8.2 Detailed Interaction
Tool: ChatGPT
Prompt: “In R, I am using tidymodels and I want to calculate precision and recall for a logistic regression model where the positive class is the second factor level. My outcome variable is a factor with levels No and Yes. When I use precision_vec() and recall_vec(), I get results for the wrong class. How do I fix this?”
AI Response (relevant excerpt): The AI explained that by default, tidymodels treats the first factor level as the positive class. To calculate precision and recall for the second level (Yes), the argument event_level = "second" should be passed to precision_vec() and recall_vec().
How we used it: We had already written the model building and prediction code ourselves. The issue was specifically that our precision and recall results looked unexpectedly low. We used the AI explanation to understand the event_level argument and added it to our metric calculations. The rest of the code was written and adapted by us.
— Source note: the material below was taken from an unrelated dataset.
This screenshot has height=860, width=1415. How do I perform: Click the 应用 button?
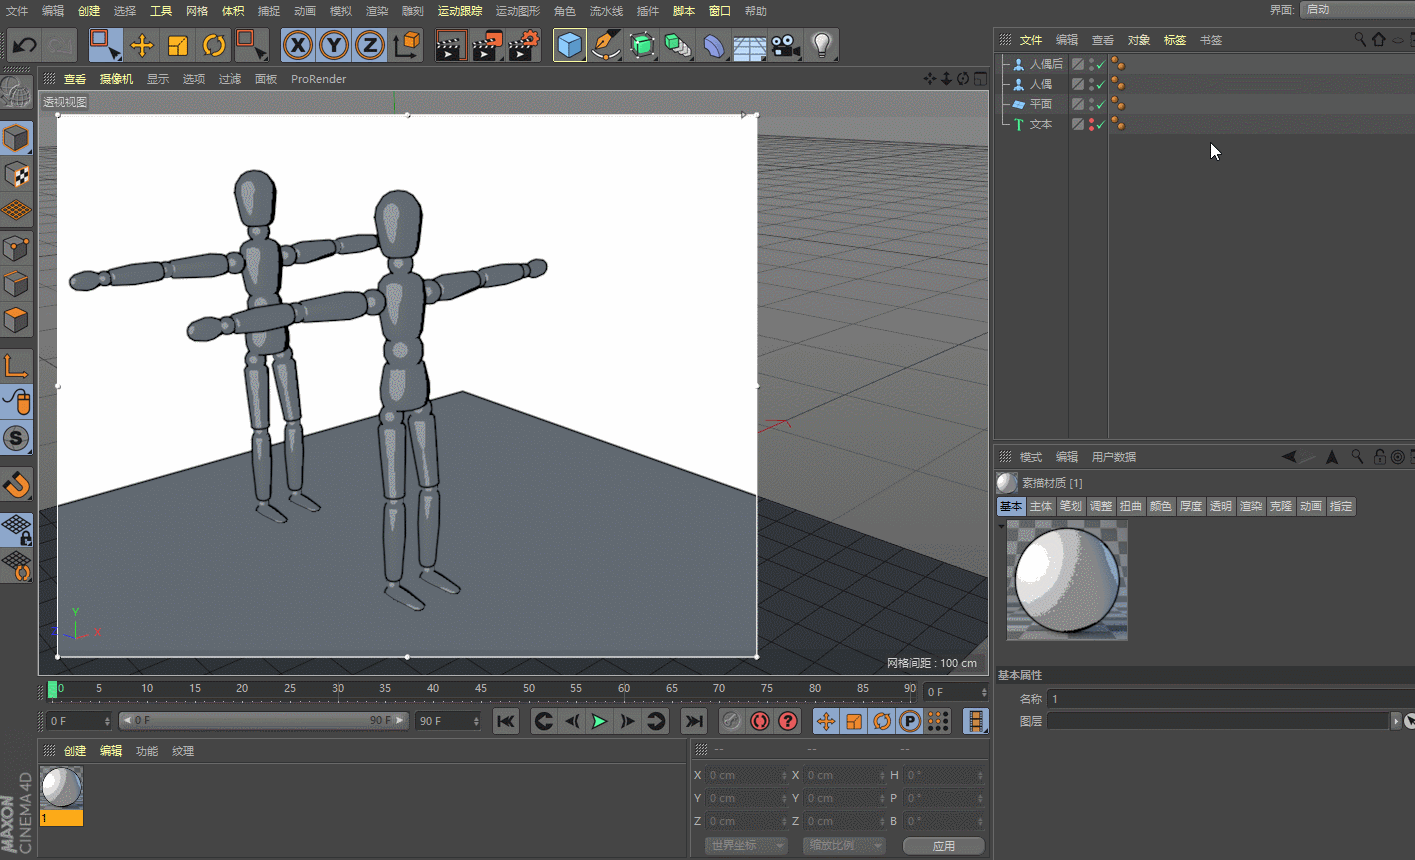point(943,845)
How we verified it: We verified the fix by checking that the resulting precision and recall values were consistent with a manually computed confusion matrix.
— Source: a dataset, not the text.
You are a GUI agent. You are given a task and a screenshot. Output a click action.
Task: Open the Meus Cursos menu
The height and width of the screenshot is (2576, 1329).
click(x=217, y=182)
Reflection: The AI was helpful for resolving a specific technical issue not covered in the course labs. The main lesson was that factor level ordering in R affects how classification metrics are computed, and it is important to specify the positive class explicitly.
9. Final Reflections
9.1 One Improvement
With more time or better data, we would use a more recent dataset — ideally post-2010 U.S. Census data — to capture the current labor market structure. The 1994 dataset predates significant shifts in the labor market, including the rise of the technology sector, changes in education premiums, and evolving gender wage dynamics.
We would also address class imbalance using oversampling techniques such as SMOTE (Synthetic Minority Oversampling Technique), which would likely improve recall for the high-income group.
9.2 Future Research Question
Has the predictive power of education on high income changed over time, as returns to college degrees have shifted in the U.S. labor market?
Recent research suggests that the college wage premium has plateaued or even declined for some fields. Comparing classification models trained on 1994, 2005, and 2020 Census data could reveal whether education remains as strong a predictor of high income as our current analysis suggests.
10. Conclusion
This analysis demonstrates that human capital and labor market characteristics predict membership in the high-income group with 82.5% accuracy. Model 2 — which includes occupation, sex, and capital income in addition to age, education, and hours worked — substantially outperforms the baseline model across all three metrics.
The key findings are consistent with human capital theory: education, experience (age), and occupational position are the strongest positive predictors of high income. The gender wage gap is clearly visible in the data, even after controlling for education and occupation. Cross-validation confirms that the model is stable and generalizes well to unseen data.
A key limitation is that the dataset reflects the 1994 U.S. labor market. Future work should use more recent data and address class imbalance to improve the model’s ability to identify high-income individuals.